Ce droit d'accès à l'information économique des entreprises est fondamental pour l'IET. Les syndicats sont en effet en mesure, légalement et de plein droit, de disposer des comptes sociaux N-1 des entreprises au même moment que les actionnaires (concomitance des examens des comptes par le CE et des Assemblées Générales d'Actionnaires constatant le résultat de l'exercice social car la loi fixe 6 mois comme délai maximal dans les deux cas) mais également d'avoir accès à des documents de travail (budgets prévisionnels...) que les actionnaires n'ont pas forcément à disposition pour l'exercice en cours. De plus la loi impose la consultation du CE lors d'évènements particuliers (plan de sauvegarde de l'emploi -PSE-...). L'ensemble de ces informations doit être obligatoirement et systématiquement fournit aux représentants des salariés élus au CE (ainsi qu'aux Représentants Syndicaux) sous peine de condamnation pénale29(*). Ainsi, sans nécessiter d'efforts de collecte spécifiques, les syndicats disposent de l'intégralité des informations économiques sur les entreprises composant le tissu économique du territoire, pourvu que ces entreprises disposent d'un CE. En effet les entreprises de moins de 50 salariés n'ont pas l'obligation de constituer un CE (ce sont en ce cas les Délégués du Personnel qui disposent par la loi des attributions des élus au CE), or en dessous de 11 salariés les entreprises n'ont pas l'obligation de procéder à l'élection de représentants du personnel (DP). Or le tissu économique territorial est essentiellement composé de PME-PMI voir TPE dont le nombre de salariés est inférieur aux seuils permettant l'accès aux informations économiques.

Même si les informations économiques légalement transmises aux syndicats ne sont donc pas exhaustives en terme de nombre, leur qualité et leur présentation en font une source précieuse puisque directement exploitable. La qualité de l'information est essentielle dans le cycle de l'IET car elle permet de l'accélérer en évitant d'avoir à recouper celle-ci avec d'autres sources pour la vérifier. En ce sens les syndicats sont un acteur incontournable dans le cycle, d'autant qu'ils disposent souvent des informations stratégiques pour l'économie du territoire avant même la survenance des évènements et l'information des autres acteurs. Ainsi, par exemple, la consultation d'un CE dans une entreprise afin d'envisager la mise en place d'un PSE est préalable à sa mise en action. Cette information peut être directement intégrée dans le cycle de l'IET avec un degré de certitude de survenance de l'évènement annoncé extrêmement fort, ce qui peut permettre la prise de décision par les acteurs d'anticiper l'évènement par la mobilisation de tous et la création (par exemple) d'une cellule de reclassement bénéficiant de l'aide et l'appui des services déconcentrés de l'Etat ou des collectivités locales (Pôle Emploi, Directions Départementales du Travail, Maisons de l'Emploi...). Ces informations sont donc d'excellente qualité et d'arrivage permanent ce qui offre aux syndicats une place de choix dans l'IET.

————

D'après le passage du texte, quel délai maximal la loi fixe-t-elle à la fois pour l'examen des comptes par le CE et pour les Assemblées Générales d'Actionnaires ?

————

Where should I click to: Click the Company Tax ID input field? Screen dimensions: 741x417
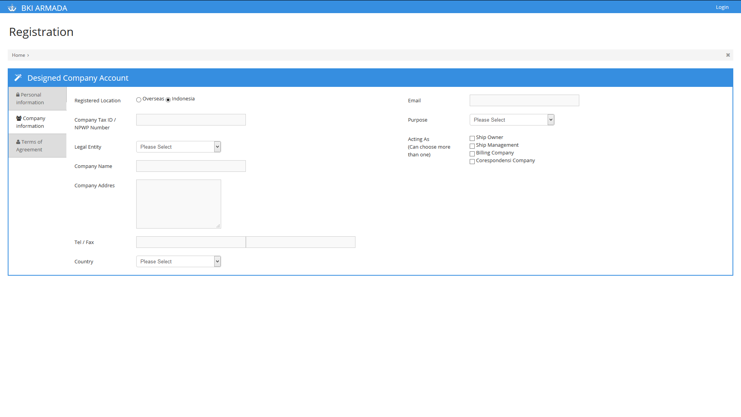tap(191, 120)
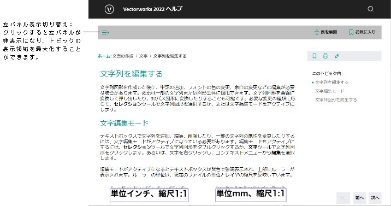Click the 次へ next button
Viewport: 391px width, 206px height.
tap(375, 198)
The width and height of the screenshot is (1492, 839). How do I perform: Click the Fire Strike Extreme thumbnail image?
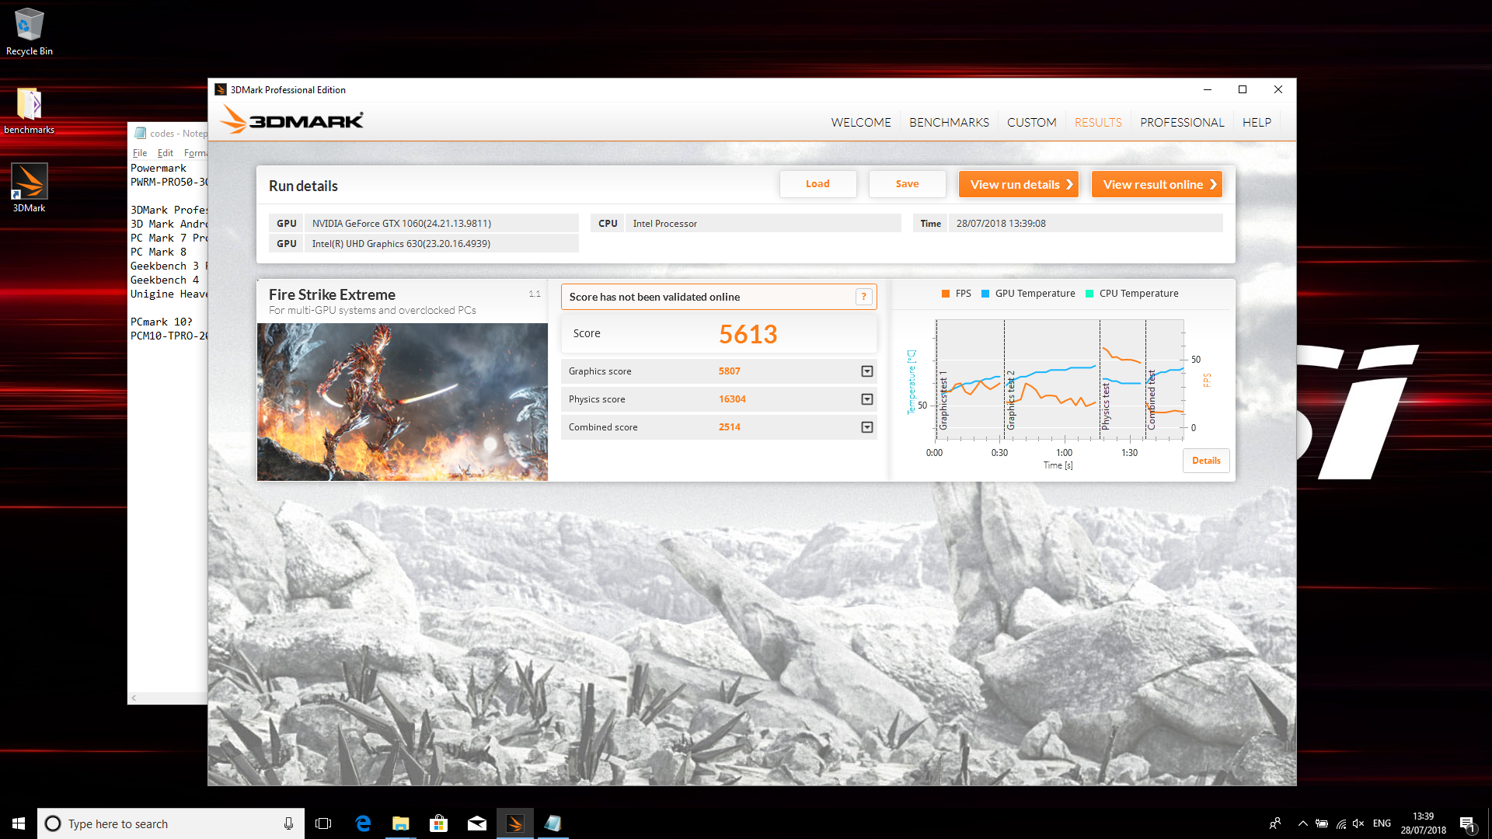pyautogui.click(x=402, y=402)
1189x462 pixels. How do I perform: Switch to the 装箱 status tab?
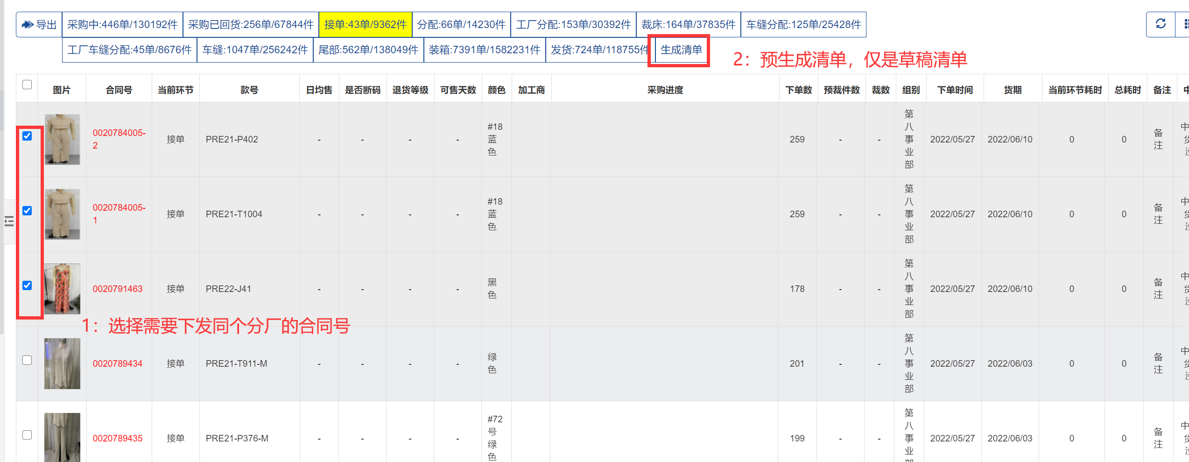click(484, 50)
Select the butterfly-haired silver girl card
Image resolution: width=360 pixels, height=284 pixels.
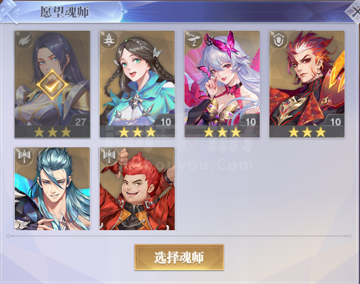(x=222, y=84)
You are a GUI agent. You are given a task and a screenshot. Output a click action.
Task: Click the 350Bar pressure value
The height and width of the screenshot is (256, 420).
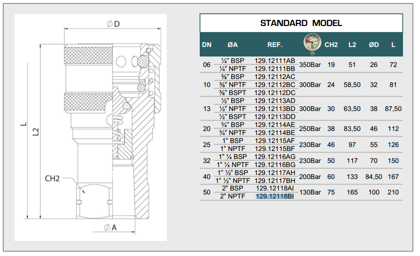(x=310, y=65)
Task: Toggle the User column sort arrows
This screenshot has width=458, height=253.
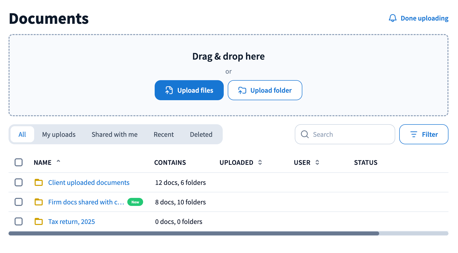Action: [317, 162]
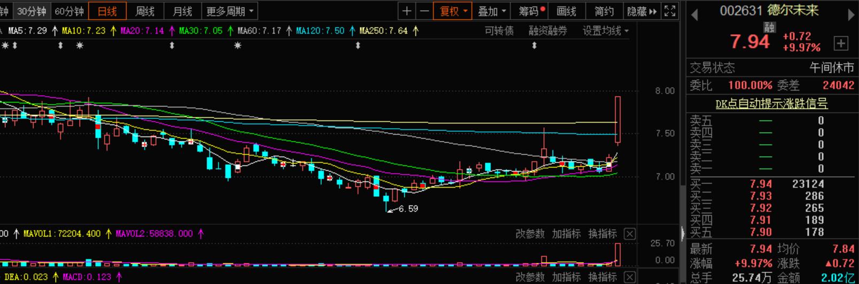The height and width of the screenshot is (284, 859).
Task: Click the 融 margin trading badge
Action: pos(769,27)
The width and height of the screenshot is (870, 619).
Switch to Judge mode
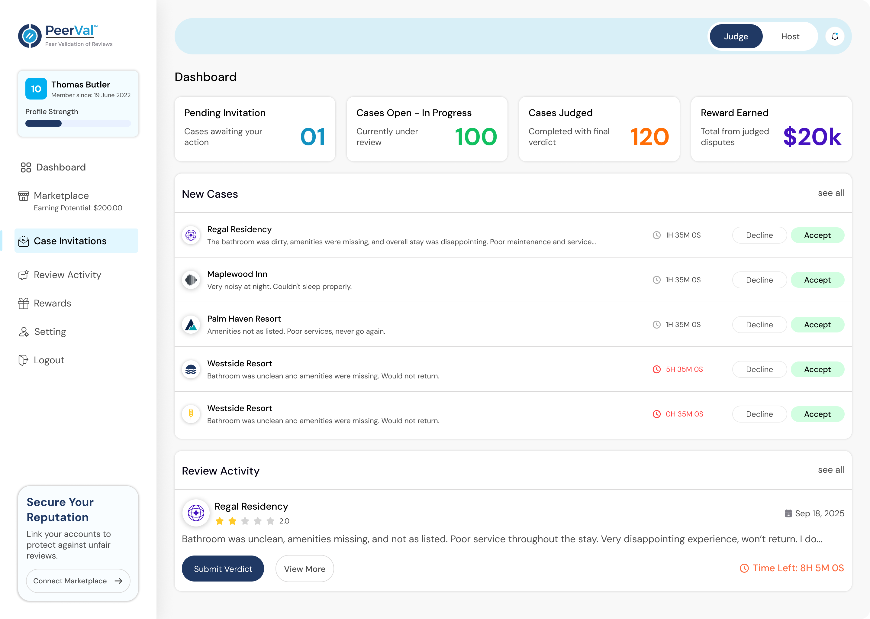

————

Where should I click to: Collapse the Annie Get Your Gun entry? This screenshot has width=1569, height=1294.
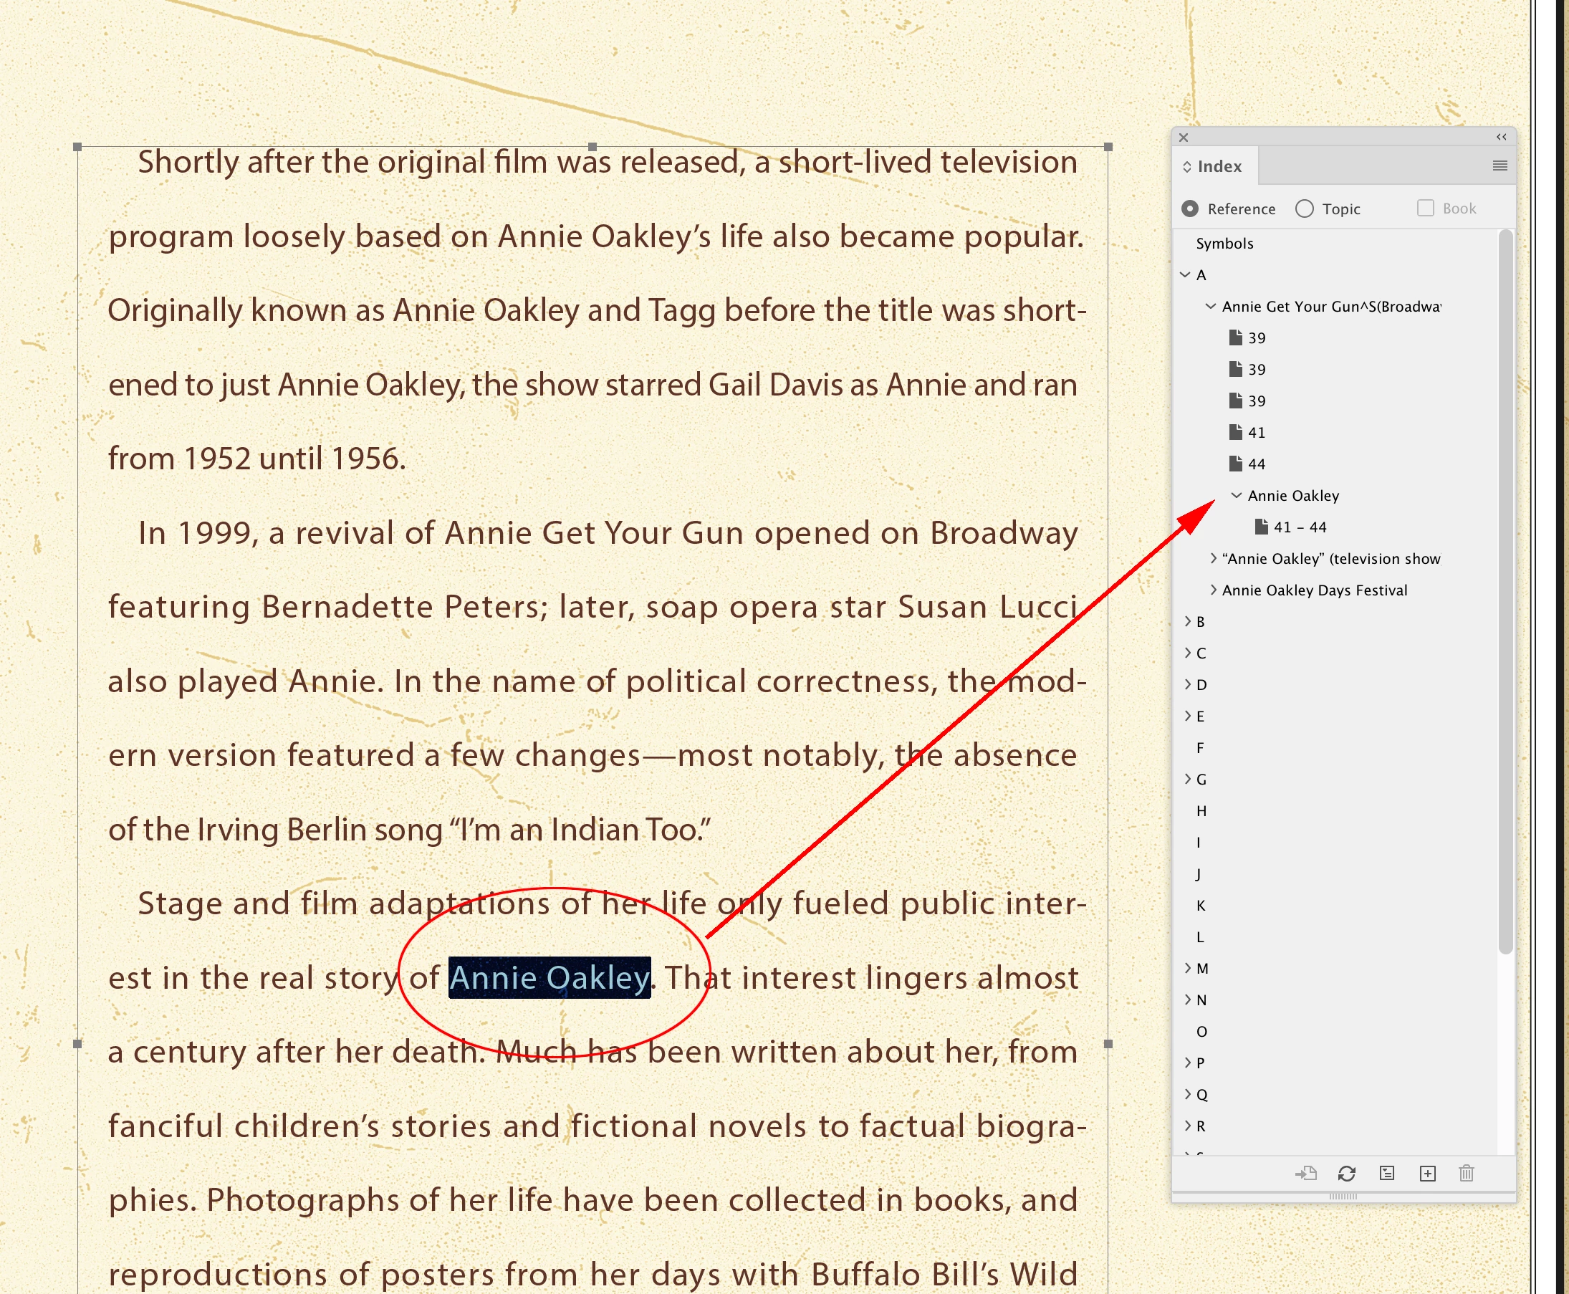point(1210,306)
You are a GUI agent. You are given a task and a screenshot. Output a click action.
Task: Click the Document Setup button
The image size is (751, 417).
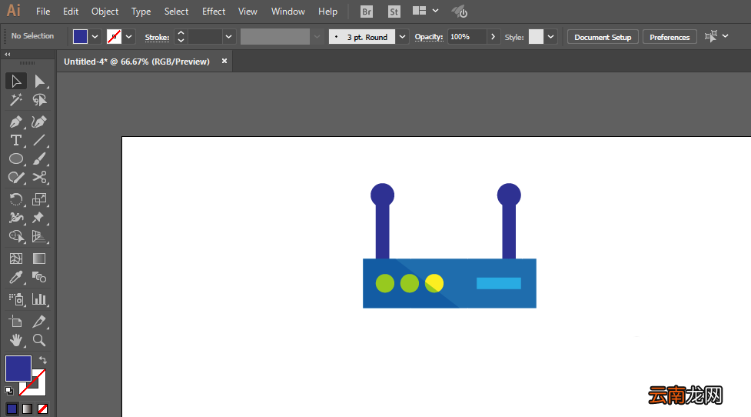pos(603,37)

————

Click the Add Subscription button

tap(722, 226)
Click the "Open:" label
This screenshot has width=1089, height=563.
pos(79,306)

————

Réponse complète:
Six mois.